(Supplied passage begins)

More federal funding to address homelessness is coming to the territory and that has the Yukon Planning Group on Homelessness looking for new members for its Community Advisory Board.
The board’s role is to administer the federal funding in the territory coming from the Reaching Home initiative, which aims to reduce homelessness by 50 per cent across the country by 2027/2028.
While it’s not clear yet exactly how much it will mean for the territory, advisory board chair Bill Thomas said in an interview June 26 he is fully expecting it could see funding in the low millions for the territory to address homelessness over the next five years.
Previously, federal contributions were fairly limited, allowing mainly for studies and paperwork looking at the issue.
“That’s about to change. We’re talking serious change,” said Thomas, though he acknowledged the federal election in the fall might impact how much is available to address homelessness in the years to come.
For now though, it seems funding will be increasing in the more immediate future and that has members of the Yukon Planning Group on Homelessness hopeful the advisory committee will have more members to help implement the actions outlined in the Safe At Home Community Based Plan to End and Prevent Homelessness.
“The stars are aligning for the Yukon with the new Reaching Home federal strategy on homelessness,” Thomas said in a statement. “We’re seeing new federal money, new goals, a local plan and an opportunity to have the community meaningfully involved in ending homelessness in the Yukon.”
The advisory board is currently made up of nine members largely from all levels of government and local NGOs. Thomas said ideally the advisory board would be made up of 15 to 20 members representing much more of the territory’s population and various sectors such as the Yukon Hospital Corporation, policing, youth and more.
The group can have up to 36 members under its most recent terms of reference adopted in May, though Thomas said the numbers have varied for the group over the years and seem to work best with between 15 and 20.
Thomas would like to expand the membeship in a way that would also mean having two co-chairs, given the increased work that could be coming its way.
The group meets at least six times each year and would be using the Safe at Home strategy to guide its work.
“Now is the time to ensure we are collaborating on solutions and ensuring we are being innovative,” Thomas said. “We are anxious to work together with community members with lived experience, Indigenous leadership, business owners and others.”
The call for proposals is available on the CYFN, City of Whitehorse, FASSY and Yukon Anti-Poverty Coalition websites. Applications can be submitted to ChairCAB@gmail.com
While June 28 had been set as the application deadline, Thomas said that may be extended depending on how many applications come in.

(Supplied passage ends)
(Data extract begins)

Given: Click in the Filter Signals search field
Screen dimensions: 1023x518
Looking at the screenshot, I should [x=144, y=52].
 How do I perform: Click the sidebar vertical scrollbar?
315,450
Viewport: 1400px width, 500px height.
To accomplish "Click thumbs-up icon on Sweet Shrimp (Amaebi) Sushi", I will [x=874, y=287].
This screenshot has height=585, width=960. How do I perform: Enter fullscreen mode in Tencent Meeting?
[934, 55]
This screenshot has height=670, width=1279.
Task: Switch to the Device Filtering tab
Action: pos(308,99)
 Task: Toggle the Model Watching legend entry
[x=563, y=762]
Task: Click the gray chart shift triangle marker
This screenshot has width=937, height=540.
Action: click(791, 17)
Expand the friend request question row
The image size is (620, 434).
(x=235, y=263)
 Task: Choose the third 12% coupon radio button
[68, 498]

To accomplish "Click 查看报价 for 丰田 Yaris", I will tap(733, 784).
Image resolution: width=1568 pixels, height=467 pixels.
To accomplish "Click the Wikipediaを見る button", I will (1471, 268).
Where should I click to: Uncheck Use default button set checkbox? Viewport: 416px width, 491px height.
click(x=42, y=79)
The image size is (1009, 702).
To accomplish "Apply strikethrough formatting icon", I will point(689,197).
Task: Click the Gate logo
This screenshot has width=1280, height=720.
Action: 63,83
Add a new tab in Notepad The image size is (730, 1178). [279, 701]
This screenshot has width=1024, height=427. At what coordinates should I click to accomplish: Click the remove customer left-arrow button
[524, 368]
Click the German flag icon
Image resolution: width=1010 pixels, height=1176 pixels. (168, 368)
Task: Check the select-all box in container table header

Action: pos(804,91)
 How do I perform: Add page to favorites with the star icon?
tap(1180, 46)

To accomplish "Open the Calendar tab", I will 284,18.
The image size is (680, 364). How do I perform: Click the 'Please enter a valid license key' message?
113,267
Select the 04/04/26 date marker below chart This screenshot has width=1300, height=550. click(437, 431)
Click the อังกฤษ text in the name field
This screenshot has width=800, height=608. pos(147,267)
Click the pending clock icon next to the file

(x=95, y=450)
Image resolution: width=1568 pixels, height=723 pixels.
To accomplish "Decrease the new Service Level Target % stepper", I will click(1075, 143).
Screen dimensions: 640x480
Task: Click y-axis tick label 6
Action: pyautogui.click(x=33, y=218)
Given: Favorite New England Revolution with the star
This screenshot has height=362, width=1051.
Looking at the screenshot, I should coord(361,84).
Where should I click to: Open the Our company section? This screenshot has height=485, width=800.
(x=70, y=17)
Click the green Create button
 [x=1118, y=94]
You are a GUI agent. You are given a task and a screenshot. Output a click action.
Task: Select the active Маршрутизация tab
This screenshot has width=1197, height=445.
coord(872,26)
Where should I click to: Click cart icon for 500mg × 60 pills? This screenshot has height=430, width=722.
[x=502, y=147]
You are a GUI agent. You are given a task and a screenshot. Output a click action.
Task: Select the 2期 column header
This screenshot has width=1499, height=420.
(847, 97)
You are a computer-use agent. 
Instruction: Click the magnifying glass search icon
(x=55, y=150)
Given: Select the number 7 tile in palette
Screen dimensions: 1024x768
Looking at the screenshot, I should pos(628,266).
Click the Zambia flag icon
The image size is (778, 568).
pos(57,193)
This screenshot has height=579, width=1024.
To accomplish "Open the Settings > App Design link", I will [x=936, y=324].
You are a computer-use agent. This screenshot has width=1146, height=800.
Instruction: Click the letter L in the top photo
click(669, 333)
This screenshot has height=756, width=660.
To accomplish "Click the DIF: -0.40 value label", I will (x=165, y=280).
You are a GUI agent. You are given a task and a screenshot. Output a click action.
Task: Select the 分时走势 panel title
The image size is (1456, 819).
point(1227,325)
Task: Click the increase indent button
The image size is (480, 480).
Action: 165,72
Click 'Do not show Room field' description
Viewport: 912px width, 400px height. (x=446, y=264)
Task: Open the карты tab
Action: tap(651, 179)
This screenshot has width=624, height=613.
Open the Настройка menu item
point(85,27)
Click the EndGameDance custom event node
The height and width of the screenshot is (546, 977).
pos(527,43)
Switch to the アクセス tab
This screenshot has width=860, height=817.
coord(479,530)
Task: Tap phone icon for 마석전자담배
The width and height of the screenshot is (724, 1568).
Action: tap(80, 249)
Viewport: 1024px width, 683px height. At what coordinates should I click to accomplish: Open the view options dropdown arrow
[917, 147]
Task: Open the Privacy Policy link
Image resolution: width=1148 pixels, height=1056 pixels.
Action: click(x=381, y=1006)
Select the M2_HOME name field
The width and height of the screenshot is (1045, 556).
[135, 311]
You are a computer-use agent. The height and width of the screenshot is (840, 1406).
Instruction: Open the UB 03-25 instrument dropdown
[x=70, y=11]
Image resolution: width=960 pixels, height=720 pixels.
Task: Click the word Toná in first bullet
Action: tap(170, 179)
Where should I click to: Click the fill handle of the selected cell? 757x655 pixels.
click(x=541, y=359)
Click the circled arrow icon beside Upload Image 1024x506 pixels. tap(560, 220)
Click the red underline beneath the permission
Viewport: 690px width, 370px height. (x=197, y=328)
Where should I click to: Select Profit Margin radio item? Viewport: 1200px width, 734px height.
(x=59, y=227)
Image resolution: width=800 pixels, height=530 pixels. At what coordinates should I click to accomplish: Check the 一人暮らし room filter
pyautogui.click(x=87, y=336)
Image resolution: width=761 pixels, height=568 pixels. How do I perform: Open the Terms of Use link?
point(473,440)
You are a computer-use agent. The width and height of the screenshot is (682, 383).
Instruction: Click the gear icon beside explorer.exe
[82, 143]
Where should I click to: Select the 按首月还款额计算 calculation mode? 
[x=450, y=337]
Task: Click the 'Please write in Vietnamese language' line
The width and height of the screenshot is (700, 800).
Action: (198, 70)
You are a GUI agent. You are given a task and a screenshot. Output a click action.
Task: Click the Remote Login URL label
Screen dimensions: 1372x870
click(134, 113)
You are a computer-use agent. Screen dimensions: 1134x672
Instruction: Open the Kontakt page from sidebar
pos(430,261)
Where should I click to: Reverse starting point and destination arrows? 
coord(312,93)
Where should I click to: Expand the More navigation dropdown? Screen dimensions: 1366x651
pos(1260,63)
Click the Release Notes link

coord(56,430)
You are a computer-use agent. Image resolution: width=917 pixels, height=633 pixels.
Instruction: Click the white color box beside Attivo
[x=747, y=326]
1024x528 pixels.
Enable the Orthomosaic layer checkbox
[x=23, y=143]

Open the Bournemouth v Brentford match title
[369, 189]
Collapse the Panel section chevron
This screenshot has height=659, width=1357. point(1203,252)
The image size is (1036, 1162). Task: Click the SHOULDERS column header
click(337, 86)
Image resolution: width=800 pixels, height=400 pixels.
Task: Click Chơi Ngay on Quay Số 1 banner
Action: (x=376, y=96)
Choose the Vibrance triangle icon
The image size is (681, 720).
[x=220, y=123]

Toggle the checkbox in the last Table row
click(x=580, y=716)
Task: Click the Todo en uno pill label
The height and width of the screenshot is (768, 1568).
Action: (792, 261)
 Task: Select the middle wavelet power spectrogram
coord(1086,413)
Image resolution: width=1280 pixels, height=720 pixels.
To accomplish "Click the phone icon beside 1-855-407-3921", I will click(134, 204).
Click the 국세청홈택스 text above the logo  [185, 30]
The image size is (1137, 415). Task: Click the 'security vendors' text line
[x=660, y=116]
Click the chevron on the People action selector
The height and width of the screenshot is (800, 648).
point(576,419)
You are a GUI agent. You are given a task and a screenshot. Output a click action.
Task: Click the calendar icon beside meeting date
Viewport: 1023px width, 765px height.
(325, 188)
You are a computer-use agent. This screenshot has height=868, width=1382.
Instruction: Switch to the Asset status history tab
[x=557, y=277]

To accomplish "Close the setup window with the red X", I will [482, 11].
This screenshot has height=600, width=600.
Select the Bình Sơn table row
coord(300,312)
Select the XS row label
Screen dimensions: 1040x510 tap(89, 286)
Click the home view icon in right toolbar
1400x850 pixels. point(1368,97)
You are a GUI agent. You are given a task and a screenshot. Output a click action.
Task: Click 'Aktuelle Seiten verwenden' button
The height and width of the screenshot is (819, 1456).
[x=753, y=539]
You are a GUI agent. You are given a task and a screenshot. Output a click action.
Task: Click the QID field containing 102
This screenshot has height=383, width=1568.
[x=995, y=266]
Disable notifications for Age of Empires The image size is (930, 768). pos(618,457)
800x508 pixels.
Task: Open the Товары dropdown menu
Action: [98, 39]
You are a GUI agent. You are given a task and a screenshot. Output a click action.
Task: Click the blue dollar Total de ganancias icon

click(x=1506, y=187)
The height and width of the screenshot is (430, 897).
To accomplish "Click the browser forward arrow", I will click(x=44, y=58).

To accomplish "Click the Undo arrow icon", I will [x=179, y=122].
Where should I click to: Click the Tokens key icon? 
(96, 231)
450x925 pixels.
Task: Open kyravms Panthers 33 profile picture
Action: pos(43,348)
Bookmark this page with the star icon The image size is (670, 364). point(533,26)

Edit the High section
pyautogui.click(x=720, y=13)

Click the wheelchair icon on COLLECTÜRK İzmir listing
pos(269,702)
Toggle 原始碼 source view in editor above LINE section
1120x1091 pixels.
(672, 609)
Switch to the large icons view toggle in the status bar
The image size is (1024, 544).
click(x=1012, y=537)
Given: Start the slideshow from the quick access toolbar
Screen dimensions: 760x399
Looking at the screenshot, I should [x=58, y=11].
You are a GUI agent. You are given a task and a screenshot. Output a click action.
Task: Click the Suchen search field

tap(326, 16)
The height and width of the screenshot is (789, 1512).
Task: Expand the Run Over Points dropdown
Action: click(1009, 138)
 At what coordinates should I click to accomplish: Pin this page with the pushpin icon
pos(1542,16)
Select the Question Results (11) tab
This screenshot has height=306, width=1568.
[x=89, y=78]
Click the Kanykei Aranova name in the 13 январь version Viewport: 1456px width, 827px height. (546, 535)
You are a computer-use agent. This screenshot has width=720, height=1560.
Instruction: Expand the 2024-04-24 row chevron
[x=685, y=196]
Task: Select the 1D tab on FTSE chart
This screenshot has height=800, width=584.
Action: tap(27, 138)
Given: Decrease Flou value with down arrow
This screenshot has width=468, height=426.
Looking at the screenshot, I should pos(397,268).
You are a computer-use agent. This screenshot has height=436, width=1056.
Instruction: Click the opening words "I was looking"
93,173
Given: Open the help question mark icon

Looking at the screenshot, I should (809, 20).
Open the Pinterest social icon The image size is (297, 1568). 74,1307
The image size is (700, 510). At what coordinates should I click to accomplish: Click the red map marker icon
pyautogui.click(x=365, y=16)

(Data extract ends)

[What you need to do]
Return the part of the homelessness funding article starting at "While it’s not" and ending at "at the issue.", copied word for word. Use only the homelessness funding article and disregard the material.

[Task answer]
While it’s not clear yet exactly how much it will mean for the territory, advisory board chair Bill Thomas said in an interview June 26 he is fully expecting it could see funding in the low millions for the territory to address homelessness over the next five years.
Previously, federal contributions were fairly limited, allowing mainly for studies and paperwork looking at the issue.